- _What you should do_
From the personal letter about a grandfather starting dialysis, list every lesson that the grandfather is said to have taught the writer.

I quite admire that you stuck to the rules so well. I’ve been a bit flaky lately, but I realized the days I don’t write are basically the days I don’t do anything at all. Apparently I don’t think either.
I would like to thank you for the warning. I actually considered it at one point during the paragraph, but decided that if it was written to me, than I need to give the time to read it. But primarily, I was still incredibly touched and interested, and couldn’t stop myself.
When I found out about my grandfather starting dialysis, I was laying in bed with my ex-girlfriend – kissing and listening to Howling Wolf (she was amazing). I simply remember getting the call from my mom. Whether or not I tried getting off the phone with my mom, I didn’t hang up until she told me the real reason why she called. I don’t know whether I said “okay” and hung up (which I have done in the past so to come off strong and stoic while kicking myself inside) or if I cried. Either way, I had a friend drive me to Glendale and stop by the house I grew up in, thanks to my grandfather.
To hear this about the man that spent years raising me, teaching me, singing and playing multiple instruments, introducing me not only to chocolate – but the I Love Lucy and Gilligan’s Island… The man that taught me lessons of compassion, forgiveness, faith, and the appreciation of art… To hear that he had been feeling ill and couldn’t walk. That he didn’t want to go to the hospital, or said he was okay even though he wasn’t and wouldn’t show weakness. After talking to my family I found out he had started hallucinating and was getting sicker by the day. And this time it wasn’t issues with diabetes, but this was the failing of his kidneys. Hearing someone had to carry him into the car to take him to the hospital… I think was the start of multiple mental breakdowns.
And while he looks better now than he did back then, I still know he can’t survive without treatments 3 times a week. When I look at my grandfather in person, I no longer see the life and family loving man that would watch tv with me and teach me about music… I see tubes. I see unfocused eyes, tubes, and smell the disconnected anti-bacterial/anti-happiness.
I am terribly sorry to hear about your friend. That’s absolutely terrible, and I honestly don’t know what I would do if I lost my grandmothers. Though I hardly see them, and not have much of the chance to communicate with them, there is still the bond and love that I hope never to lose.
I wish the best for your friend and her grandmother. I can only hope that things get better and stable. They will be in my warm wishes and prayers.

- _Extracted information_
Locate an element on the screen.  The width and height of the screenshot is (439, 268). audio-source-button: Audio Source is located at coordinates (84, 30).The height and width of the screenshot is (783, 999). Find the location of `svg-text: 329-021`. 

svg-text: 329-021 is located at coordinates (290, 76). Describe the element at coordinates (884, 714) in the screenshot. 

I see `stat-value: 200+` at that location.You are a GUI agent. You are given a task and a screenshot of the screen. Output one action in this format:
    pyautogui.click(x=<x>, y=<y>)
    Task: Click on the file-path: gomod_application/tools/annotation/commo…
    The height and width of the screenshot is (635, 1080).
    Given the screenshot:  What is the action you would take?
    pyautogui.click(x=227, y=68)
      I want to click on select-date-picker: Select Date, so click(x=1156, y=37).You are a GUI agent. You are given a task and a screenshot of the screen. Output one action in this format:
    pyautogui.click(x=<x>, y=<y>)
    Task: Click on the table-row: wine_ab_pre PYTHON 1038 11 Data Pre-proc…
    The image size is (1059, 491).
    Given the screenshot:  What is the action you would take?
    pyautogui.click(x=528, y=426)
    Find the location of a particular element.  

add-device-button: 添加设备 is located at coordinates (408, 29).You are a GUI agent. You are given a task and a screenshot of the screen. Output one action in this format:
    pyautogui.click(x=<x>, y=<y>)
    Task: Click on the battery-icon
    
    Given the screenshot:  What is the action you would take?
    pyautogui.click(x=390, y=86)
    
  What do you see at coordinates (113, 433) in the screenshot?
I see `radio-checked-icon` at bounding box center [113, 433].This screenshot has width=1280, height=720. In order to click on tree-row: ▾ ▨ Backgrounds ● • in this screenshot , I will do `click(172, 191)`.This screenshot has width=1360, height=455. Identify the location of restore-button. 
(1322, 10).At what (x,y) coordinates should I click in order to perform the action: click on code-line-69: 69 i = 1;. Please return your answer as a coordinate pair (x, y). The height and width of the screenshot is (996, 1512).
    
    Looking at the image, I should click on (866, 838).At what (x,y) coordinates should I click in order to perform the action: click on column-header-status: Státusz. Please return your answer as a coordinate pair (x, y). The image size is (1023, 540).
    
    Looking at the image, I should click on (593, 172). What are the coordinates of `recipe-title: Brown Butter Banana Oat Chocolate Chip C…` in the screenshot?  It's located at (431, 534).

- _Answer to the exercise_
Compassion, forgiveness, faith, and the appreciation of art.